### Set tasks
(1) In the biography excerpt, which portrait and miniature painter is named as the father?
(2) Please reproduce the biography excerpt word for word, starting at "Born in London, England, his" and ending at "School in 1889.".
# start of Page excerpt
Born in London, England, his father was John Bell-Smith a portrait and miniature painter. He studied in London at the South Kensington Art Schools, and in Paris under Courtois, Dupain, and T.A. Harrison. He arrived in Montreal in 1867 and worked for a time as a photographer. Active in art circles he was associated with his father in the founding of the Society of Canadian Artists in 1867 along with W.L. Fraser, Otto R. Jacobi, Henry Sandham and A. Vogt. He lived mainly in Montreal until 1871 when he married Annie Myra Dyde and established residence at Hamilton (1871 and 1879-81). He was active in Southern Ontario as an art teacher in public schools at London, (1881-8); Art Director of Alma College, St. Thomas, Ontario, (1881-90) and Director at the Toronto Art School in 1889.
# end of Page excerpt
# start of Supplied information
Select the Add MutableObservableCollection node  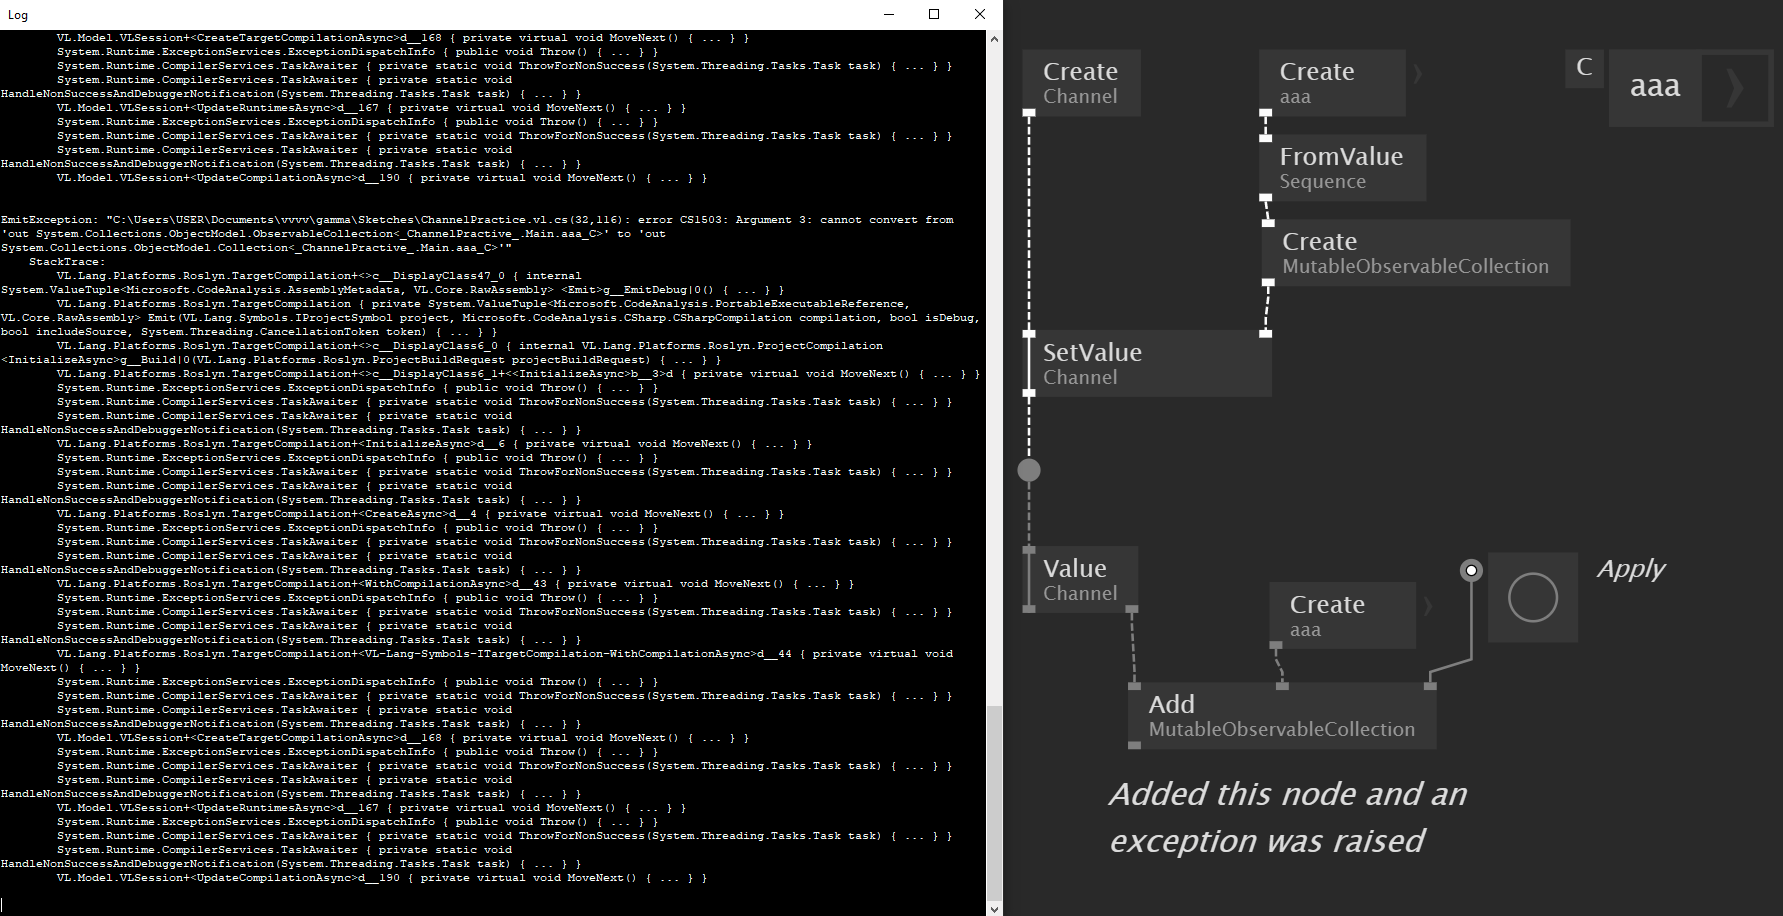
# end of Supplied information
### Exercise responses
(1) John Bell-Smith

(2)
Born in London, England, his father was John Bell-Smith a portrait and miniature painter. He studied in London at the South Kensington Art Schools, and in Paris under Courtois, Dupain, and T.A. Harrison. He arrived in Montreal in 1867 and worked for a time as a photographer. Active in art circles he was associated with his father in the founding of the Society of Canadian Artists in 1867 along with W.L. Fraser, Otto R. Jacobi, Henry Sandham and A. Vogt. He lived mainly in Montreal until 1871 when he married Annie Myra Dyde and established residence at Hamilton (1871 and 1879-81). He was active in Southern Ontario as an art teacher in public schools at London, (1881-8); Art Director of Alma College, St. Thomas, Ontario, (1881-90) and Director at the Toronto Art School in 1889.